Anti-delinquency Agency Targets Zip Codes with High Youth Crime

July 25, 2002
by IAN DEMSKY
The Miami Herald

The state has come up with a new strategy for making its juvenile delinquency prevention programs more effective, officials announced Wednesday.

For the first time, the state Department of Juvenile Justice used computerized mapping to find ZIP codes with high concentrations of juvenile offenders.

Areas with high numbers of offenders create an environment where young kids are exposed to negative peer pressure that may lead them toward trouble, said the department’s Tim Center, chief of delinquency prevention.

“It makes a lot of sense,” said Jeffrey Butts, director of the program on youth and justice for the Urban Institute in Washington, D.C. “I haven’t heard of anyone else doing that, but it follows the general trend of locating services where the client is.”

Statewide, the department is giving $7.5 million – $2 million of which comes from federal grants – to 95 new community-based delinquency prevention programs. The money will help more than 15,000 kids and their families.

Broward and Miami-Dade counties got 11 grants totaling more than $965,000 for their programs.

Broward’s ASPIRA REACT received a $100,000 grant for its programs.

This summer, young aspirantes – from the Spanish word for striving and aspiration – are going on field trips, putting on plays at local children’s hospitals and painting murals.

“It’s very fun and I meet new people, learn leadership and build self-confidence,” said Jacqueline Castilla, 13, an aspirante and eighth-grader at Hollywood’s Apollo Middle School. “Without ASPIRA I’d probably have a lower self-confidence and be at home bored.”

These are all components of a successful prevention program because they foster social skills, Butts said.

The program also works intensively with parents, said Raul Martinez, president of ASPIRA’s Florida chapter.

“You have to raise your children not only for you, but for others,” he said.

Using computerized mapping, state analysts highlighted five ZIP codes in Broward and five in Miami-Dade as the most high-risk communities.

Local juvenile justice boards and councils then worked with state officials to try to fund programs that serve the at-risk kids – aged 10 to 17 – in or near those areas.

In general, prevention programs are effective, Butts said.

“Good programs must be well-funded, well-targeted and address the factors associated with future crime,” he said.

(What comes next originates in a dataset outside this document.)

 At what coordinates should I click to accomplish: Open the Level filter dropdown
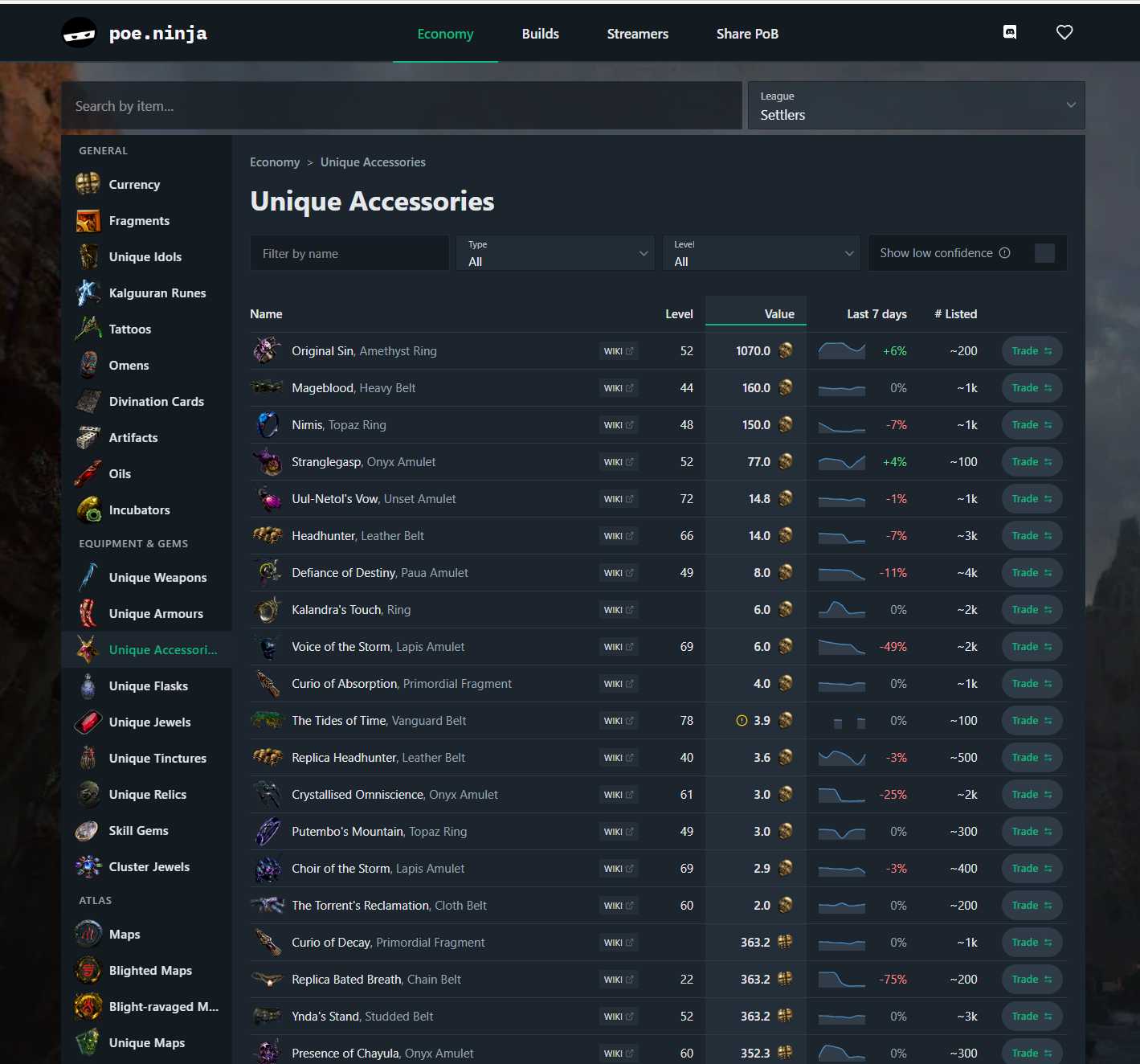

These factors include little involvement in school, little parental supervision and a home environment where kids are exposed to crime, drugs or abuse. The state’s prevention programs will work to find kids who aren’t in trouble with the law, but are at risk from these factors, the department’s Center said.

However, programs that are too narrowly on kids from certain ethnic groups or income levels may not have enough appeal, Butts said.

“The whole theory behind prevention is to paint with a broad brush,” he said. “While race, ethnicity and income levels may be factors associated with crime, it would be inappropriate to focus on them.”

To make programs effective, they should provide concrete services that are meaningful to kids’ lives – things that help them stay in school, manage conflicts and prepare them with job skills, Butts said.

Florida’s prevention programs will include runaway shelters, alternative schools, substance abuse programs, mentoring and tutoring.

The department closely tracks kids in its programs.

Some 93 percent of kids don’t become offenders while in the program or for six months afterward. Of the kids in the department’s residential programs, 60 percent stay out of trouble for a year after, Center said.

State records show Florida’s juvenile crime rate is down 8 percent over the past five years and juvenile murder arrests are down 30 percent since 1999.

In the past four years the department spent $275.5 million on delinquency prevention.

Rafael and Liduvina Amaya’s children Rafael Jr., 19, and Jasmin, 13, have been involved in ASPIRA for several years.

Rafael Jr. got involved in the program in middle school, after graduating from the program, became a counselor.

“I see a very positive effect in our community,” said Rafael Amaya Sr. “I’m very happy that this program exists and very proud of my children.”